TO DO
Revise the items starting with the line with "Given: Click the green" and going on through the line with "[x=1240, y=160]". Replace "video call" with "camera" and keep everything else unchanged.

RECORDED INFORMATION
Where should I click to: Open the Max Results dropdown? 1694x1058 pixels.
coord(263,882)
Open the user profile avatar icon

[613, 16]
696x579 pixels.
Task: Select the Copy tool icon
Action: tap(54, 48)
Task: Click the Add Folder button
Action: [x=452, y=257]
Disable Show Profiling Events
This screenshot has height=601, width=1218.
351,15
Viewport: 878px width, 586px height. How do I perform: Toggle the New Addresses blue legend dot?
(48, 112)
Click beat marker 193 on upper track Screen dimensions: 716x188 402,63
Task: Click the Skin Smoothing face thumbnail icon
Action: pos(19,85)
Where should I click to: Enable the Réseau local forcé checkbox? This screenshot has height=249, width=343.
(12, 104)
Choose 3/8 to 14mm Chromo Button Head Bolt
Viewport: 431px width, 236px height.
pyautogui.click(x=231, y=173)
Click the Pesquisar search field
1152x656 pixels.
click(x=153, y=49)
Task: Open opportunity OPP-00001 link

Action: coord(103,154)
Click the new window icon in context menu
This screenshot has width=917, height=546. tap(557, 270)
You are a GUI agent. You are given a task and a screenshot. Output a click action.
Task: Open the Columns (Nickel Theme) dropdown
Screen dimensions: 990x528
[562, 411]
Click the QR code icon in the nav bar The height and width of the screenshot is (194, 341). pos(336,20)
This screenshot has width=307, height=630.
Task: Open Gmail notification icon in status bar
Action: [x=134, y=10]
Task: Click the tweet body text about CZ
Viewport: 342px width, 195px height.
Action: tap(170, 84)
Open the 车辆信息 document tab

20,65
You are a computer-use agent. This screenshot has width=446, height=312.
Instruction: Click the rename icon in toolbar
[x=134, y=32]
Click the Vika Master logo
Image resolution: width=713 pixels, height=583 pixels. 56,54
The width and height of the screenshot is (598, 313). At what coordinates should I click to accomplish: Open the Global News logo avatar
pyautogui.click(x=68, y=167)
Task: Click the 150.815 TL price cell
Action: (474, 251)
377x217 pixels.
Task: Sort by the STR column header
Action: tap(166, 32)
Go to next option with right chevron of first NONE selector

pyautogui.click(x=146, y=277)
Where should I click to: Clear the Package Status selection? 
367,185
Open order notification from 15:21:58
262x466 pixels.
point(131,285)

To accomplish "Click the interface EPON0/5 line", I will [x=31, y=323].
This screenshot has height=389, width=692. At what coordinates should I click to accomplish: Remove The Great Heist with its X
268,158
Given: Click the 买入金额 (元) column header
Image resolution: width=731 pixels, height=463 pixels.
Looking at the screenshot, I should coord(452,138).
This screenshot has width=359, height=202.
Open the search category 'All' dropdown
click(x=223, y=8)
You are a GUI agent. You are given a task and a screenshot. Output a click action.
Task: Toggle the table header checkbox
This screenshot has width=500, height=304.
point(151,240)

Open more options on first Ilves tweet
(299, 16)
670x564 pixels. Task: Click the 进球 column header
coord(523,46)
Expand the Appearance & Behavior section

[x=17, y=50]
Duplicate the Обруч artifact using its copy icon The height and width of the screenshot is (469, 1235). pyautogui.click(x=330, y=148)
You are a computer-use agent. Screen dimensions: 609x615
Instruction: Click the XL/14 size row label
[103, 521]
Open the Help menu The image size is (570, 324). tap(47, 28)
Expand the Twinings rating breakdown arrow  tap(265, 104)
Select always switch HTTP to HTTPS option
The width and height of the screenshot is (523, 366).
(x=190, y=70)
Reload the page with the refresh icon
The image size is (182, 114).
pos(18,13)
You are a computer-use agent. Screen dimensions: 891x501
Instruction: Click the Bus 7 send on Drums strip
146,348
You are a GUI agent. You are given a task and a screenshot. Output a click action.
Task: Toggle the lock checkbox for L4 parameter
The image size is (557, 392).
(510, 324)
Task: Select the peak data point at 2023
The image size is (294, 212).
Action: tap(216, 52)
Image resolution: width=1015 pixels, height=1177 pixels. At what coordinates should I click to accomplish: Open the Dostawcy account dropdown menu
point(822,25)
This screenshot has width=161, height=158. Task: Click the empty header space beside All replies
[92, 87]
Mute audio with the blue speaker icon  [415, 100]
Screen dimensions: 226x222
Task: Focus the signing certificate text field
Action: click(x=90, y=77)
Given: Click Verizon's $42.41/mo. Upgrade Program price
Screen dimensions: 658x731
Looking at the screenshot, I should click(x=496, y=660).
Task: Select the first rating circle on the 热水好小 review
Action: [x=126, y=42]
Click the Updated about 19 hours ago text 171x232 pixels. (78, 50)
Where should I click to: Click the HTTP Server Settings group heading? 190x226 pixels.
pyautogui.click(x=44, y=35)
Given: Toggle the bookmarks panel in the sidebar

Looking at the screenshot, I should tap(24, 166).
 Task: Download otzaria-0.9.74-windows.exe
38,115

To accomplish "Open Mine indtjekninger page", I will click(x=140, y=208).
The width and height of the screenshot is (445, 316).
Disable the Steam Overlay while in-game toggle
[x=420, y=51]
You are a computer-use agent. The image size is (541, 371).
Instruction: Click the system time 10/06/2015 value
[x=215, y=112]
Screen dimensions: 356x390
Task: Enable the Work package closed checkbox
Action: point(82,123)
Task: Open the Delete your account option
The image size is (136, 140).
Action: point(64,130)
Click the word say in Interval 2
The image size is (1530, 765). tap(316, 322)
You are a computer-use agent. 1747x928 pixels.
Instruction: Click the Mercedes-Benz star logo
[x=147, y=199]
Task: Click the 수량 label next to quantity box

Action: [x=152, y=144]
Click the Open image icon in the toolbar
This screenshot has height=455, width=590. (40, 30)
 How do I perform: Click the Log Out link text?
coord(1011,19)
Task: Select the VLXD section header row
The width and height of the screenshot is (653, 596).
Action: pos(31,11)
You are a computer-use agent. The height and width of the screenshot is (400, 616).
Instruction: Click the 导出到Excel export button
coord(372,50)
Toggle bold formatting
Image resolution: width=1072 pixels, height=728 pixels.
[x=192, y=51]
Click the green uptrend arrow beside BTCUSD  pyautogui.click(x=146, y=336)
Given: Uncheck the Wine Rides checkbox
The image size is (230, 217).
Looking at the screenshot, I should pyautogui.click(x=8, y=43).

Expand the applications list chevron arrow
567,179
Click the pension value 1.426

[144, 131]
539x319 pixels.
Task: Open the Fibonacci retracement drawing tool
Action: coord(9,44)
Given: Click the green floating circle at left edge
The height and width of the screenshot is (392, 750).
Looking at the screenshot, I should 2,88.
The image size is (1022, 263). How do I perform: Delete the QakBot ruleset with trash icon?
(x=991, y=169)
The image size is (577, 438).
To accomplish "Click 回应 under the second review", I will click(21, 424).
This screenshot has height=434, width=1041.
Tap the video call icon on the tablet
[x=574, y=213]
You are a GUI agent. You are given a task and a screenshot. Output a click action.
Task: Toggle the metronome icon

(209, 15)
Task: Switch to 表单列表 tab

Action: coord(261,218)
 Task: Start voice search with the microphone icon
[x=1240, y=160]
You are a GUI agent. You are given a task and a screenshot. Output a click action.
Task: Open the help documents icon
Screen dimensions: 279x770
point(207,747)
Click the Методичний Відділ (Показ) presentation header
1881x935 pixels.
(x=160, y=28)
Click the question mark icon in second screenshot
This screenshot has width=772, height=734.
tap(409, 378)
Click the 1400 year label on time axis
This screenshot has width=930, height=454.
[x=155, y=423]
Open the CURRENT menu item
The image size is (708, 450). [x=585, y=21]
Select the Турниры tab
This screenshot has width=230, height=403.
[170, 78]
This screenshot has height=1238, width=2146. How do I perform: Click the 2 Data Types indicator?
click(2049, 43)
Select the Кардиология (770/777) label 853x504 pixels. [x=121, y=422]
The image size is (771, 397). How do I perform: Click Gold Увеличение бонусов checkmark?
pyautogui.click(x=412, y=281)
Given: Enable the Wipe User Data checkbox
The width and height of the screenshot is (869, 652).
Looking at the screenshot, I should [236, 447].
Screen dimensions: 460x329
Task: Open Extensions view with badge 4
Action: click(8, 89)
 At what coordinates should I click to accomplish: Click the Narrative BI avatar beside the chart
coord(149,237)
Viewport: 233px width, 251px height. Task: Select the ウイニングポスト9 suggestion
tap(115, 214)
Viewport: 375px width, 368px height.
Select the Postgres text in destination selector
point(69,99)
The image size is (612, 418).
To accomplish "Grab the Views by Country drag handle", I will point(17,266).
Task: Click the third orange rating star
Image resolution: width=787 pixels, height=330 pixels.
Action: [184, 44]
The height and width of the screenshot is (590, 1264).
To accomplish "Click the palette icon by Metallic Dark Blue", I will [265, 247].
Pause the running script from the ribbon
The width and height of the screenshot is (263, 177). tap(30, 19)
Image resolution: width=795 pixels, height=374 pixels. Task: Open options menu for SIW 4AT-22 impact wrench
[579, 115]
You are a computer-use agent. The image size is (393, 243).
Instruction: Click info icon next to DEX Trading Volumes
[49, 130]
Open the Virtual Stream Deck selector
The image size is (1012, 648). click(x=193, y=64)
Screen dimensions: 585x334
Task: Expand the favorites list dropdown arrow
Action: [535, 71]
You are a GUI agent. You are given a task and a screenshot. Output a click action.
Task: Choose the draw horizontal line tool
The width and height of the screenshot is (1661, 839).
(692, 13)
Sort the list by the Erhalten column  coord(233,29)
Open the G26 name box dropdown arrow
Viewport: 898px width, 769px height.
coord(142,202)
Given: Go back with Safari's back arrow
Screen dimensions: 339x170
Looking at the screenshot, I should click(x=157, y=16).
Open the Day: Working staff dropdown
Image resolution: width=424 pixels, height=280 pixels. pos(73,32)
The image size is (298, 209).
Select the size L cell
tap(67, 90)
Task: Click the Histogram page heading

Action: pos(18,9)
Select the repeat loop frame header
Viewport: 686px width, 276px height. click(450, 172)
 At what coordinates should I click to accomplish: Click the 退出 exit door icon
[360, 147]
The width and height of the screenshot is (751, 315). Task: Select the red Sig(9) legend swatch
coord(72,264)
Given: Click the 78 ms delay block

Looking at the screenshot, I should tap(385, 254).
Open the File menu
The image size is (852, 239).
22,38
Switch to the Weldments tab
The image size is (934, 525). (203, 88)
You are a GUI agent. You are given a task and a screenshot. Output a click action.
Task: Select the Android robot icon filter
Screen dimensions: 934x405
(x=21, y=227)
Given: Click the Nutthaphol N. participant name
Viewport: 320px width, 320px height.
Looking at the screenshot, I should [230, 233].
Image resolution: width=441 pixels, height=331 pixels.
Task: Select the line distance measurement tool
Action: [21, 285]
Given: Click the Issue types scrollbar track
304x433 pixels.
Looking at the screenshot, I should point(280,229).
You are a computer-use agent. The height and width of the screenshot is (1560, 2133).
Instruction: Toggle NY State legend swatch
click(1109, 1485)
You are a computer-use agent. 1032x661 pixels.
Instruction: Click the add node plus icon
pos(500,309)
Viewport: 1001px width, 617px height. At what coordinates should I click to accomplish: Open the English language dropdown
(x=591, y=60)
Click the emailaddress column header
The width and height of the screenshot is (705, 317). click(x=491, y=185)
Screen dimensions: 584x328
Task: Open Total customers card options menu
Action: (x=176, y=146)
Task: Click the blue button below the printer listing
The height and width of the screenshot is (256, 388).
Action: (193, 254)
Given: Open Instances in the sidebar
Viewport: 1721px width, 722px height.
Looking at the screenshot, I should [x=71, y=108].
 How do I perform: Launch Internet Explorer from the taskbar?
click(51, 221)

ANSWER FOR THIS EXERCISE
Given: Click the green floating circle at left edge
The height and width of the screenshot is (392, 750).
Looking at the screenshot, I should 2,88.
The image size is (1022, 263). How do I perform: Delete the QakBot ruleset with trash icon?
(x=991, y=169)
The image size is (577, 438).
To accomplish "Click 回应 under the second review", I will click(21, 424).
This screenshot has height=434, width=1041.
Tap the camera icon on the tablet
[x=574, y=213]
You are a GUI agent. You are given a task and a screenshot. Output a click action.
Task: Toggle the metronome icon

(209, 15)
Task: Switch to 表单列表 tab

Action: coord(261,218)
 Task: Start voice search with the microphone icon
[x=1240, y=160]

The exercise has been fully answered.